千早亭のワッフルさんから、メンバーに特別養護老人ホームへの出前落語のお誘いがありました。
1月中旬の新年会だそうです。
行きたいのは山々ですが、平日なので、難しいと思います。
このホームには千早亭で何度か行っていて、私も一度行って「花色木綿」をやりました。
この時に、高座の私と客席のおばあちゃんとこんなやり取りがありました。
(私)「こんにちは・・」
(婆)「はいはい」
(私)「ごめんください。お留守ですか?」
(婆)「いますよ」
(私)「物騒ですよ。泥棒が入りかけてますから」
(婆)「ここにいますよ」
高座と客席の掛け合いになって会場は大爆笑。
ホームのスタッフの方が、慌てて「おばあちゃん、落語だから返事は要らないのよ」って・・。
そんな楽しい?思い出があります。
母がお世話になっているホームの施設長さんは女性なんですが、笑い上戸のようです。
私がちょっと洒落などを言うと「面白い」「可笑しい」と素直に笑ってくれますので、最近は、話をする時は必ず笑わせることをノルマにしています。
突貫工事で高座にかけた「短命」。
客席の学津さんが写真を撮ってくれました。
散々の出来で疲れました。
この3ヶ月は6回の高座を務めました。
◆7月28日 子別れ(深川三流亭)
◇8月26日 怪談牡丹燈籠(学士会落語会)
◇9月 1日 浜野矩随(牛久味わい亭)
◇9月16日 揺れるとき(OB落語会)
◇9月24日 長短(ふれあい快笑会)
◆9月29日 短命(千早亭落語会)
そのうち、ネタ下ろしは2つだけでした。
なかなか新ネタが増えない悩みと、持ちネタの練り上げの機会との兼ね合いが、実に微妙です。

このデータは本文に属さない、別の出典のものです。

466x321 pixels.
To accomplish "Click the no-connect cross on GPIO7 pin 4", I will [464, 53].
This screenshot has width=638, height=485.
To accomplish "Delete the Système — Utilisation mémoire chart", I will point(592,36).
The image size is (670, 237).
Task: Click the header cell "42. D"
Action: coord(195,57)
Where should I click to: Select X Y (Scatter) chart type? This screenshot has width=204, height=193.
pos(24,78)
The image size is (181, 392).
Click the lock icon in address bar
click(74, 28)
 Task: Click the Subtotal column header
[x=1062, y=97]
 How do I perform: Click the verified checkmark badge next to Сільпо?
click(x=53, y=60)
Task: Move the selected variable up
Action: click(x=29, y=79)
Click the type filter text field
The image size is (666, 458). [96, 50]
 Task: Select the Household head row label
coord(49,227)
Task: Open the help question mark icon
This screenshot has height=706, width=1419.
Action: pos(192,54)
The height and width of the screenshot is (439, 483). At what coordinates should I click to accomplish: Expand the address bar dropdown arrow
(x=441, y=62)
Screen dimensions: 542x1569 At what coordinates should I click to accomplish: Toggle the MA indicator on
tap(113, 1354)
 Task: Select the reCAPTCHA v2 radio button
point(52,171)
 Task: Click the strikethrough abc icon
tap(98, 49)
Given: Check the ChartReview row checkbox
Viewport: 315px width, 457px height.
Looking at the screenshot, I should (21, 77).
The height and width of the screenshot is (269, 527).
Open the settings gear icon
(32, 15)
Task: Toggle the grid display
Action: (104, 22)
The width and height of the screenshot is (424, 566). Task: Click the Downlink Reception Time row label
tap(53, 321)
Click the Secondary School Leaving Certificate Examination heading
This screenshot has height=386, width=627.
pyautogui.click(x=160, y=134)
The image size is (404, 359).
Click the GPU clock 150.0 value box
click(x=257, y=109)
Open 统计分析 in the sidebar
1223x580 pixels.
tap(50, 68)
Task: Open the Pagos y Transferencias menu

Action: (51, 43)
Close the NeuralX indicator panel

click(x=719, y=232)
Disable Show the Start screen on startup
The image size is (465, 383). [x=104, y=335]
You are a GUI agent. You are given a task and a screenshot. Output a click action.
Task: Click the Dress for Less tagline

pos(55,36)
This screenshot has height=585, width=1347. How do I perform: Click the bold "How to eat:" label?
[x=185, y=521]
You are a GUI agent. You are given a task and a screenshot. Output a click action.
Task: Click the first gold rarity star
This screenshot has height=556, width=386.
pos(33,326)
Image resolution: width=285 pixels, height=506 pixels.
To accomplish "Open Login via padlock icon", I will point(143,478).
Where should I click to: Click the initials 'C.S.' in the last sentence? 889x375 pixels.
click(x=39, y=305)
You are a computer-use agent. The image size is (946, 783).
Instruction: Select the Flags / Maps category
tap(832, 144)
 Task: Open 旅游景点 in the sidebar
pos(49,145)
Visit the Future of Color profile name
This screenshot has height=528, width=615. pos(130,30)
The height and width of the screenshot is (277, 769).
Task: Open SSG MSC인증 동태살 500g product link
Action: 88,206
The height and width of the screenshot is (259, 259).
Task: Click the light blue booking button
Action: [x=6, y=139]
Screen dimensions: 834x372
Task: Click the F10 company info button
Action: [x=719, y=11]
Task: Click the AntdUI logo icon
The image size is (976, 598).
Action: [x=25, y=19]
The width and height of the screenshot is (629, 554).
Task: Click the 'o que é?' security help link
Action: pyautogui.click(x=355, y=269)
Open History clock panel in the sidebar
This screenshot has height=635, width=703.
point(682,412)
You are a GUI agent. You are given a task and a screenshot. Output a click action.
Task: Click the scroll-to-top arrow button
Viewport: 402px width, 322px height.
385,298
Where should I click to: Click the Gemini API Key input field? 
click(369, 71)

そんな中で、「短命」は、ほとんど稽古らしい稽古も出来ず(せず)に本番を迎えました。
しかし、完全にサボっていた訳ではありません。
たしかに7割は怠慢ですが、3割は試みでした。
落語を覚える、語る・・・。
落語のあるべき、自分の落語のあるべき姿。
そのために考えること、やるべきこと。
新たに加える部分、きっぱりと切り捨てる部分。
そう言えば、落研の先輩の談亭志ん志師匠も、先日のOB落語会の時に、「最近は、稽古量が少なくなったよ」などと、何か壁のようなもの、葛藤の存在を語っておられました。
その気持ち、とてもよく分かります。
私もそうかもしれないですから。
お客さまから「良かった」「上手くなったと」という評価を頂戴する次元ではなくて、それは当たり前で、さらなる高みはないか、それは何か(どこか)を求めて実践する次元や領域なんでしょう。
それにしてもひどい出来でした。
言葉(単語)が出て来なかった場所も数々。
不完全な細かな感情表現や仕草。
ただし、この噺も楽しい。
「試し酒」「長短」と「短命」は、"脱(非)人情噺"として、大切な財産になりました。
不遜を言わせていただくと、覚えるのも楽ですから。
同じ千早地域文化創造館で稽古をしている千川亭から、龍士さんが交流稽古で参加してくださいました。
龍士さんは、今まで2度高座を聴かせていただいています。
・・・そして、とうとう、我々の素人連から、プロの噺家さんの卵が誕生しました。
以前から、師匠の100人以上いる素人弟子の中には、若い人でプロになりたいという人もいることは聞いていました。
龍士さんのことは、ほとんど存じ上げませんが、年齢は20代の後半という感じですから、今が最後のチャンスなのかもしれません。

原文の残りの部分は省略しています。